Your tasks:
**1)** Edit everything from "Gone are the" down to "of $1.53 billion." in the piracy article, putting "security teams" in place of "armed guards".
**2)** For each statement below, answer yes or no on whether it agrees with the piracy article, and quote the words from the article that decide it.
(a) The cost of piracy in 2012 was lower than in 2011.
(b) Spending on armed guards fell last year.
(c) The Oceans Beyond Piracy report was released on a Monday.

** BEGIN Selected excerpt **

Piracy Pays: Inside the Lucrative Fight to Foil High-Sea Hijackings

Gone are the days of one-eyed pirates being chased by the dilapidated schooners of ancient naval fleets. The modern-day fight against piracy is more like a 21st century James Bond movie, and it’s a lucrative multi-billion-dollar business.

Efforts to protect the seas and the shippers responsible for transporting billions of dollars worth of goods each year have ramped up over the last few years amid the re-emergence a half a decade ago of piracy.

Oceans Beyond Piracy estimated in a new report released Tuesday that the cost of piracy in 2012 ranged between $5.7 billion and $6 billion. While that’s down 12.6% from a high of $7 billion in 2011, the cost was reduced as attacks fell sharply and the speed of boats through high-risk areas fell, both a reflection of wide adoption of armed guards on seafaring vessels – the cost of which rose a staggering 80% last year to a high of $1.53 billion.

** END Selected excerpt **
** BEGIN Material provided **

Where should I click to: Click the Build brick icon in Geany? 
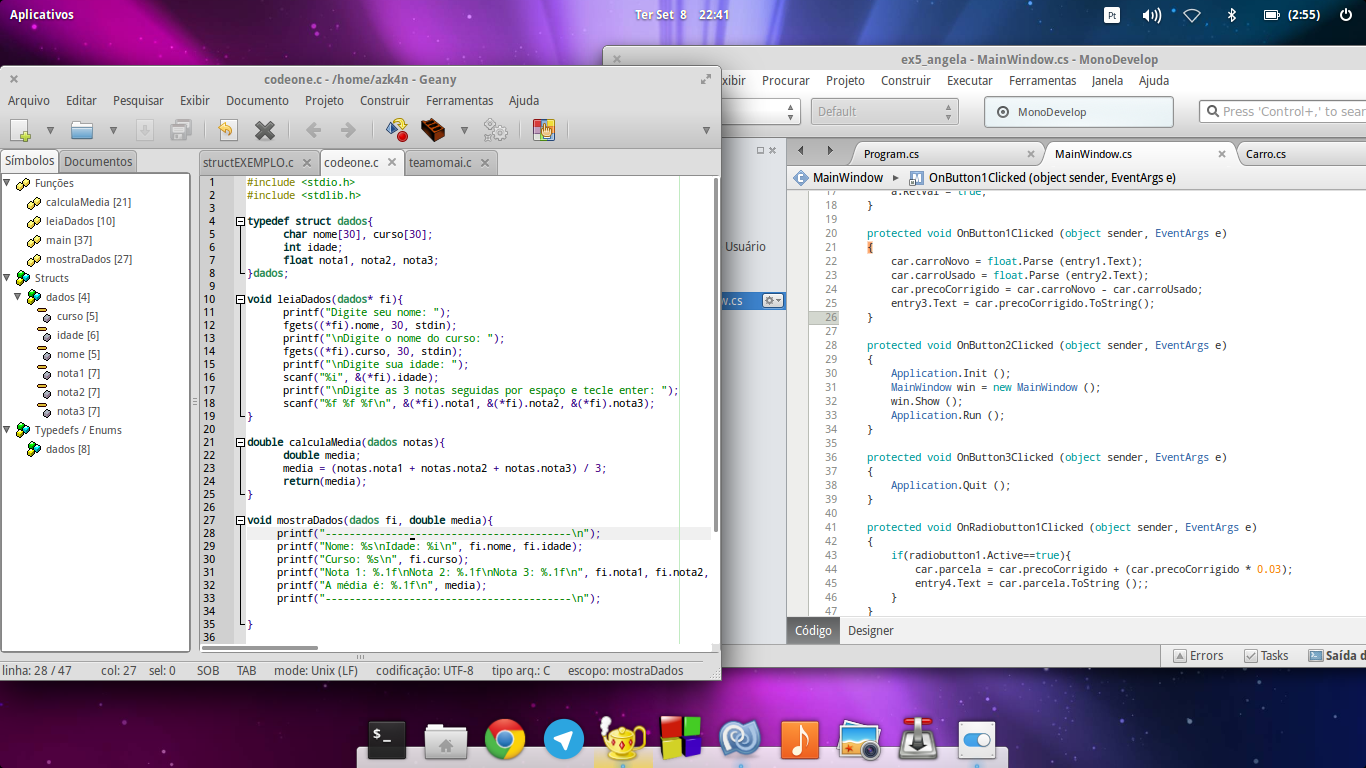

** END Material provided **

Outputs:
**1)**
Gone are the days of one-eyed pirates being chased by the dilapidated schooners of ancient naval fleets. The modern-day fight against piracy is more like a 21st century James Bond movie, and it’s a lucrative multi-billion-dollar business.

Efforts to protect the seas and the shippers responsible for transporting billions of dollars worth of goods each year have ramped up over the last few years amid the re-emergence a half a decade ago of piracy.

Oceans Beyond Piracy estimated in a new report released Tuesday that the cost of piracy in 2012 ranged between $5.7 billion and $6 billion. While that’s down 12.6% from a high of $7 billion in 2011, the cost was reduced as attacks fell sharply and the speed of boats through high-risk areas fell, both a reflection of wide adoption of security teams on seafaring vessels – the cost of which rose a staggering 80% last year to a high of $1.53 billion.

**2)**
(a) Yes: "While that’s down 12.6% from a high of $7 billion in 2011"
(b) No: "the cost of which rose a staggering 80% last year to a high of $1.53 billion"
(c) No: "in a new report released Tuesday"